I drove home by the one above after teaching that morning, took stock of my salvaged lumber and got to work. A plastic plank taken from a debris pile at the beach was perfect for termite-proof spacers between the fence and block wall. A quick trip to the nearby mom and pop construction supply shop supplied me with 1/2" bolts and a concrete bit to put in the old, louder'n a supernova impact drill that my in-laws' neighbor lady gave me after her husband who liked to watch me build shit passed away. 

 After measuring out enough 4x4 for posts I gathered all the shorter ones and cut off pieces and used them for the bottom plate, notching them together as I went



Initially I just planned to build a small section behind the open yard but ended up having enough to go twice as far by using ended 2x4s notched into shorter pieces of 4x4 on each end. I secured the end post to the bottom plate with lag bolts and a metal strap before slipping it down over the existing aluminum old fence "post". 



The building continued a few hours here and an hour there between classes whenever possible, with longer stretches on weekends. As fence obsession set in social media and news viewing came to a near standstill.
I can't help but notice the shift in consciousness every time I reduce my online time like that. The center of the world became my back yard. I hoped to complete the fence in time to see it adorned by soon to bloom cherry blossoms; checking the buds day after day made me more keenly aware of the Life bursting forth from the dead earth all around me. Then one night I spotted the horns of the bull rising overhead. 
Aha! 
The ever dying, ever resurrecting moon returning to life after three days dark--its influence both swims in our DNA and has left its mark on every religion there ever was or is. Things like that or the maple leaves sprouting from the dead stick of a stump leave me awestruck.  My struggles with religious belief all of it faded to naught.

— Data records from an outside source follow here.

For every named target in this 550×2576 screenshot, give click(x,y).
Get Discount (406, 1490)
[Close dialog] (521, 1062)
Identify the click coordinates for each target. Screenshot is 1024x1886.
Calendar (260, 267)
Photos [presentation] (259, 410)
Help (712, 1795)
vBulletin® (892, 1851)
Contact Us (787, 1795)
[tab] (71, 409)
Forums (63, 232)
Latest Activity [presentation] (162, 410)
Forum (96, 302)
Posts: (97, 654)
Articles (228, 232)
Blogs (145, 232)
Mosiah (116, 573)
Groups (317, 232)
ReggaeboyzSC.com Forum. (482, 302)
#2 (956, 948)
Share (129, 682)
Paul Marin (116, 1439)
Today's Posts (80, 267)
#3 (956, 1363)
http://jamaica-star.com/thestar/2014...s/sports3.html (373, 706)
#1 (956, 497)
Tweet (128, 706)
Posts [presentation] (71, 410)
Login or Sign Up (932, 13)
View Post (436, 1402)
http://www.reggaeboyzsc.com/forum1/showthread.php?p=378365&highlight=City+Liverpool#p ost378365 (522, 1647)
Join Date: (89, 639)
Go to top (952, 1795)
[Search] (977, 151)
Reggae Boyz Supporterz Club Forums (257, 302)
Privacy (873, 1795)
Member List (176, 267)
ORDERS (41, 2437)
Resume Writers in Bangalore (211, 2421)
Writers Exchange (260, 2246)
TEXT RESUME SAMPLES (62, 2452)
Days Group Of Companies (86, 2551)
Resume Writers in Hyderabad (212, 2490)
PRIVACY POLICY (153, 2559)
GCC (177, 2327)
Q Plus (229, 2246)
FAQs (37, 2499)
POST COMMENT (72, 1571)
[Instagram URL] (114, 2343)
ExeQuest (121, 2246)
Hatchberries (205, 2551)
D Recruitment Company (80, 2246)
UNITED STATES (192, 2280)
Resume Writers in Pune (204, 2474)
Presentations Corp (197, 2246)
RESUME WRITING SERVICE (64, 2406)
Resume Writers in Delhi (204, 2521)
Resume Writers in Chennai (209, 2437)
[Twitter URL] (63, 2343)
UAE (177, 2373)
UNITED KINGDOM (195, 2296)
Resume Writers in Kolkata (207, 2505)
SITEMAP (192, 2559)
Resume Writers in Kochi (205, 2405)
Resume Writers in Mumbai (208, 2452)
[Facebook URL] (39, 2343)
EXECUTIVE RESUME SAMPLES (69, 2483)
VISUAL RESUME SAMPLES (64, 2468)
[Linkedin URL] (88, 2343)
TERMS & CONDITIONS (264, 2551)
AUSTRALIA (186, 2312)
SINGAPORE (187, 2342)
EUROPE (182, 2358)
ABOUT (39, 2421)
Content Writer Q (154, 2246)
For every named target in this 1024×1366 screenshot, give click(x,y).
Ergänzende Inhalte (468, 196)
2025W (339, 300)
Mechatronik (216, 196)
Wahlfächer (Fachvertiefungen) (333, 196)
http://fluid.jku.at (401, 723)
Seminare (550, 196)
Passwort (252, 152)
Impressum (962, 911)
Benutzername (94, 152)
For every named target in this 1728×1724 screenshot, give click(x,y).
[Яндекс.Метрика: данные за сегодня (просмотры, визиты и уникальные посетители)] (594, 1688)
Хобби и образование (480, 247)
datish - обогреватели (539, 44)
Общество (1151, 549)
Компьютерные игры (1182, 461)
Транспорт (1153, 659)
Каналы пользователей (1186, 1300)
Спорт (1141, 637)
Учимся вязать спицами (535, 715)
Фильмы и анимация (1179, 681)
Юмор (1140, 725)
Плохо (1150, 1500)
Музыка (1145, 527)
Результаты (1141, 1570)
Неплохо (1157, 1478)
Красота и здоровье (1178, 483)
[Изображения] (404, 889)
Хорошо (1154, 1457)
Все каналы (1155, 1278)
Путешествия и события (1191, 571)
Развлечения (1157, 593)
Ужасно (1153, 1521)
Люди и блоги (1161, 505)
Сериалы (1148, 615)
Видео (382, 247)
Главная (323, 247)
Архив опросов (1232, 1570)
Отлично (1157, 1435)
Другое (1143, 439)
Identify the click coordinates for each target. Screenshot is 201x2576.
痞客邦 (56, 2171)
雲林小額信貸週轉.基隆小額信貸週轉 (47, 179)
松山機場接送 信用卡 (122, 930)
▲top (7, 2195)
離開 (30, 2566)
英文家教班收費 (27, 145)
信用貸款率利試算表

What's belief compared to that which captures the soul in "Aha!"
That "Whoa!" That mystery that lies outside of all human speech and thought, 
That's IT. 
And so I carried on with my work
more aware of Nature carrying on with Hers, 
or God or with His, 
or Life with Its.
Metaphorical signposts return only now as I try to retell that which every human experiences yet none has ever netted with words. 
The closest I can come is to say that, once again,
 I was in that sacred space

and so it went...

As with other projects this too was interrupted by life on life's terms a few times. One noteworthy interruption was figuring out how to get the nice sofa our neighbor gave us up into our son’s room since he’s the one who wanted it. It wouldn’t fit up through the stairwell so improvise, build skids and break out the rope to pull it up through his bedroom window. I’d share video that my wife took but it’s peppered with some bad dad language when the sofa got hung up on the lower roof. Older boy earned his keep by keeping it from crashing to the ground long enough for me to free it. It’s in there now and some pieces of his old long ago homemade bed are now part of the fence too.


And I have digressed...


The aluminum fencing was supported by posts set two meters apart. They're cemented into the  block wall so I built them into the new fence for support. Since hollow I put various “I can use that for something” materials that I’d saved for a rainy day— PVC pipe, a metal pole or stout tree branch--  inside for added strength and notched the 4x4 posts to fit around them where possible.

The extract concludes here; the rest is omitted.